From the catacombs on Paris’ 14th arrondissement, a trip back in time of around 53 million years would leave you surrounded by a vast marshy plain covered in rivers and vegetation, which thrived in the tropical climate. Later, the area was involved in the formation of the Pyrenees and the compression fractured and folded the geological layers of the earth so later the high ground created was gradually eroded. The geology also explains how Montmartre remains as an isolated hill on the otherwise flat landscape as this area sat on more resistant rock.
Around 10 million years later the Lutetian Sea from Europe washed in over the eroded ground of northern France. As the continents drifted toward their modern positions, during the Lutetian geological age (named after the Roman name for Paris) the area was submerged meaning sediment (from shell, coral, algal and calcium carbonate from the water) could accumulate to form limestone. This Lutetian Limestone is known as the famous creamy-grey Paris stone which illuminates the city and has been carved out into the city’s most famous buildings, such as the Louvre and Notre Dame Cathedral. Many fossils have also been perfectly preserved in the rock which not only supports theories of continental shift but allowed Jean Baptiste Lamarck to document and classify the fossils and outline one of the first theories of evolution in 1809. Therefore the rock not only built Paris but made invaluable contributions to the beginnings of modern paleontology.

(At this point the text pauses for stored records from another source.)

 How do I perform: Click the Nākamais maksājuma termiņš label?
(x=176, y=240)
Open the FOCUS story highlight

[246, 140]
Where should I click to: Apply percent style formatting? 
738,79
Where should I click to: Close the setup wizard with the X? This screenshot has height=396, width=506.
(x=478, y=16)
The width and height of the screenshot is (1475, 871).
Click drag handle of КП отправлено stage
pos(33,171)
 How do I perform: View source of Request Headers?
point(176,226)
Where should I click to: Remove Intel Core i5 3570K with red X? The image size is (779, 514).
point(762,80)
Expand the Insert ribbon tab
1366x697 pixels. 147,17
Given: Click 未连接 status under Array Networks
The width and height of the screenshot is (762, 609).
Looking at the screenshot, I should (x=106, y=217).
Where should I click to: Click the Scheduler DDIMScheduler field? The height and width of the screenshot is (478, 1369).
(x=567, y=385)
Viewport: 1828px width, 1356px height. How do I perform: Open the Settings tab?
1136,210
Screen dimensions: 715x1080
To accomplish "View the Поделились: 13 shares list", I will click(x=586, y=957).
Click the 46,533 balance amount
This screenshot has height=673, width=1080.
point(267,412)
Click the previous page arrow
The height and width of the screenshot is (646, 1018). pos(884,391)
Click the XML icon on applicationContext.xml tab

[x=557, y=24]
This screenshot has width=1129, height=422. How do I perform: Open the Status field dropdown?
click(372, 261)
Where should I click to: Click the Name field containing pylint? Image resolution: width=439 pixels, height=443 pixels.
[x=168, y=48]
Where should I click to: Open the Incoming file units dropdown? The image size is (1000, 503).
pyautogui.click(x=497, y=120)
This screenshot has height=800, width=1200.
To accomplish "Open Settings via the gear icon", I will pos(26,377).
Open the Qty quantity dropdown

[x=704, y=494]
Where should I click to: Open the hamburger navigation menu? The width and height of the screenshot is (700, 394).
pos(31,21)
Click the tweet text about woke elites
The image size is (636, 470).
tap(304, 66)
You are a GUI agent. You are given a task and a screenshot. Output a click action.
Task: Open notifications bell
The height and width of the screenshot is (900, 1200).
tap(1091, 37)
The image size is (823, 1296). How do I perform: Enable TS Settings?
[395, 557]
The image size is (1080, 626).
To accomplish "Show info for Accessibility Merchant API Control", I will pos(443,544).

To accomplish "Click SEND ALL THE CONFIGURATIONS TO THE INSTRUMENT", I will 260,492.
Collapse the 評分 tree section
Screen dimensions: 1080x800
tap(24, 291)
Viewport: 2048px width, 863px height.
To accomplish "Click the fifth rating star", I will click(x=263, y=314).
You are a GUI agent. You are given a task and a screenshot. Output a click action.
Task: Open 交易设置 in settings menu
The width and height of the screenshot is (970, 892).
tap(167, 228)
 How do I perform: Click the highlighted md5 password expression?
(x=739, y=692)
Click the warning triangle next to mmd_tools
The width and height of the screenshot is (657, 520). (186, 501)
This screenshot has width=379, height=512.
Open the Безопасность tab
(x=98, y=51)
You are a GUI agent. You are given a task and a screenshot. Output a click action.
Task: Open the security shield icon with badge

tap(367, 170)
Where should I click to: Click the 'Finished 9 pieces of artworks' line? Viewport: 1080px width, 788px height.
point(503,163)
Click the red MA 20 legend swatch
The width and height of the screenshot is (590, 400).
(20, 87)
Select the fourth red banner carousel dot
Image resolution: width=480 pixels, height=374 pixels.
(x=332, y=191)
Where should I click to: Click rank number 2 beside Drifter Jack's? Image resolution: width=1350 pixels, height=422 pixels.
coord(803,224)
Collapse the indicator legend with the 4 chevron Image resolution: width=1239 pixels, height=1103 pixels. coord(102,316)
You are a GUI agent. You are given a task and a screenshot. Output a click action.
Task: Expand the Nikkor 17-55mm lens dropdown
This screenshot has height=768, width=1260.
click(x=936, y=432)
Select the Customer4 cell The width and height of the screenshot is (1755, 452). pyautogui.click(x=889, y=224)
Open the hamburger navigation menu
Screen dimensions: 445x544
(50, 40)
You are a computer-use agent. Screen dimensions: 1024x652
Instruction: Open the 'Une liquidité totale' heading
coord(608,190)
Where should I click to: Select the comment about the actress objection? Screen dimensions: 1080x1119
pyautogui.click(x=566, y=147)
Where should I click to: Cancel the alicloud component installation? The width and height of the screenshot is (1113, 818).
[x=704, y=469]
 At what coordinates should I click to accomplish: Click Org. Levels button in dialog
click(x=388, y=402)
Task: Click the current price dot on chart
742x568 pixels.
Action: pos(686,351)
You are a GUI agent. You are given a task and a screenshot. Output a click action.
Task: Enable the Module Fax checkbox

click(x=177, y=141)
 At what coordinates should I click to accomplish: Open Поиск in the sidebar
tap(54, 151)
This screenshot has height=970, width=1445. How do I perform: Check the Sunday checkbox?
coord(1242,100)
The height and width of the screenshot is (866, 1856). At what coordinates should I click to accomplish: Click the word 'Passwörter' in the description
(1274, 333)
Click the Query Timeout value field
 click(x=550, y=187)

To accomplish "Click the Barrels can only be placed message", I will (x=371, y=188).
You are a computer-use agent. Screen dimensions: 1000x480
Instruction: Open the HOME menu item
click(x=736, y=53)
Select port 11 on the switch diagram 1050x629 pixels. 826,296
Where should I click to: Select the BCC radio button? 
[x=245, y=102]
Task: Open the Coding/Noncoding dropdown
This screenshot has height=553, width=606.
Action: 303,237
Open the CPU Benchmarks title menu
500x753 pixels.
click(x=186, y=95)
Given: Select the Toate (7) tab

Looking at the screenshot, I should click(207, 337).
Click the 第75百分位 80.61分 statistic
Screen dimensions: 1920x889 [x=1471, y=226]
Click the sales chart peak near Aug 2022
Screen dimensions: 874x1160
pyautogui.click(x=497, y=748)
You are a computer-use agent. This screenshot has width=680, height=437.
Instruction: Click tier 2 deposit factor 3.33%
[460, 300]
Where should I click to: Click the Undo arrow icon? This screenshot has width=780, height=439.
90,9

The fossils were discovered when around 300 kilometers of tunnels were excavated for stone during the areas time as a quarry. After a major mine collapse in 1774 led to the inspection of the extensive underground network, the tunnels were recognized for a new purpose. The labyrinth was chosen as the site for an ossuary to relocate the existing cemeteries; needed as the growing population of Paris had resulted in the saturation of existing cemeteries and the raising of public health concerns.
Today a tourist entrance is located on present day Place Denfert-Rochereau, from where a little over a mile of the catacombs can be accessed for public exploration. Visible on the descent, before the eerie sight of one of the world’s largest graves is reached, is the lands geological cross profile and a water well known as ‘the quarryman’s footpath’ – a small clear pool that was uncovered by the quarrymen and cuts through the Lutheran lime stone. Though a passage 20 meters underground has to be taken, a journey millions of years back in time is not required for a glimpse of where the border between history and geological evolution is at its weakest.